アオさんお誕生日プレゼントSS 「HAPPY BIRTHDAY」


 いつもと変わらない一日。
 何の変哲もない一日。
 “特別な日”のはずなのに変わりのない一日。
 今年は祝日、連休の月曜日。今年こそは――なのに。
 例年ならその日は平日で、パパは夜遅くならないと帰ってこない。
 だから、いつもは一人きりの“特別な日”。
 だけど、今年は祝日。パパのお仕事はお休み。なのに――。
 パパと二人で“特別な日”をお祝いするはずだったのに。
『お祖母ちゃんが急に具合が悪くなっちゃったらしいんだ。パパ、病院に行ってこなきゃならないからいい子でお留守番してるんだよ』
 そう言って、パパはいなくなってしまった。
 だからいつもと同じ一日。お昼ご飯はインスタントのラーメン。
 ずっとずっと楽しみにしてたのに――。
 ずっとずっと待ってたのに――。
 今年の“特別な日”はいつものように一人きり。

 悲しくって寂しくって、涙がこぼれそうになった時、突然玄関のチャイムが鳴った。
 慌てて目をこすって扉を開けると、小さな顔が一つ、二つ、三つ――。
「今日、誕生日だったよね」
「お祝いしにきたよ」
「驚かせようと思ってナイショにしてたんだ」
 手にはそれぞれカラフルな包み。そして、皆が見せる温かい笑顔。
 何も用意してないけど――、そう言ったけどみんな一斉に後ろの物を取り出した。
「そう言うと思って用意してきたんだ、かざり」
「あたし、お菓子持ってきたよ」
「みんなでかざろう」
 また涙がこぼれそうになる。
 だけどそれは、悲しいんじゃなくて、寂しいんじゃなくて、嬉しくって出た涙。
 一人きりの“特別な日”は、笑顔が一杯の“特別な日”になった。
 今までで一番の“特別な日”。
 並んだ笑顔から言葉が響く。
「ハッピーバースデイ!」
「お誕生日おめでとう!」
「おめでとう!」

 笑顔達の輪の外で電話が鳴った。
 電話は病院に出かけたパパからだった。
『お祖母ちゃん、たいした事なかったよ。

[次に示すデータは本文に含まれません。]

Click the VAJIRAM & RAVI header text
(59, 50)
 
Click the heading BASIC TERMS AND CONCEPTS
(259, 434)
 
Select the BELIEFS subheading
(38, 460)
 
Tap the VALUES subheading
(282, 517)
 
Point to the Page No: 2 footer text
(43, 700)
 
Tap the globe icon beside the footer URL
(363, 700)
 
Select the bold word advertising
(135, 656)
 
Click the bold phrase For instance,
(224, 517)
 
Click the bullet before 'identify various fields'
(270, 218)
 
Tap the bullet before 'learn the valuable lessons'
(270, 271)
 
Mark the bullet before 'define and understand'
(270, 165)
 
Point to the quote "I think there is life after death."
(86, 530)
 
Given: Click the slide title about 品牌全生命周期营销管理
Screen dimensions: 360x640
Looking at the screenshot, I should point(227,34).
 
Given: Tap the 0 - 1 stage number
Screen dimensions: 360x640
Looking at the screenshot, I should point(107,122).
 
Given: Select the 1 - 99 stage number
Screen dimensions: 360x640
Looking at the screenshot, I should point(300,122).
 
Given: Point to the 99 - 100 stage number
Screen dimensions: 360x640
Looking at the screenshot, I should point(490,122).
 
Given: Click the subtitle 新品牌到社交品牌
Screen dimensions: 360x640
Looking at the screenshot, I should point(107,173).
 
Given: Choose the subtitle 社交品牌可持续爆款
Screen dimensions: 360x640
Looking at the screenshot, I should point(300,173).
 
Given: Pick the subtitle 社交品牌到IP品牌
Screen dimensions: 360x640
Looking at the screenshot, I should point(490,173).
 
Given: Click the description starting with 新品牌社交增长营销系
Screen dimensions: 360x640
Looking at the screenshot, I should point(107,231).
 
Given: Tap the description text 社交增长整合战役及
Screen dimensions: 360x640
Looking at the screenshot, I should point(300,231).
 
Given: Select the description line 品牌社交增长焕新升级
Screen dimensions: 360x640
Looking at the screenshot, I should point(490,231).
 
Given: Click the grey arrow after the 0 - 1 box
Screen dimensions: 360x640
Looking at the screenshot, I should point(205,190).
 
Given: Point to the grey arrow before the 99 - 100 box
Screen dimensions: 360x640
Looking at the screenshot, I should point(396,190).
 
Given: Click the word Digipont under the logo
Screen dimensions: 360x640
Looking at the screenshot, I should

お祖母ちゃんと一緒に夕方までには帰るから、もう少し待ってるんだぞ。帰ったら誕生日パーティだ。ケーキとごちそう、たくさん買って帰るからな』
 今年の“特別な日”は今までで最高の“特別な日”になったみたいだ。


Written by 佐倉信輔


<あとがき>
 日頃よりお世話になっておりますアオさんへの、お誕生日プレゼントSSです。
 本来ならイラストとかの方がよいのでしょうが、なにぶん時間も技量もないもので。^^;
 テーマの方はそのままずばり“誕生日”です。
 “特別な日”とあえてぼかして柔らかみを出してみました。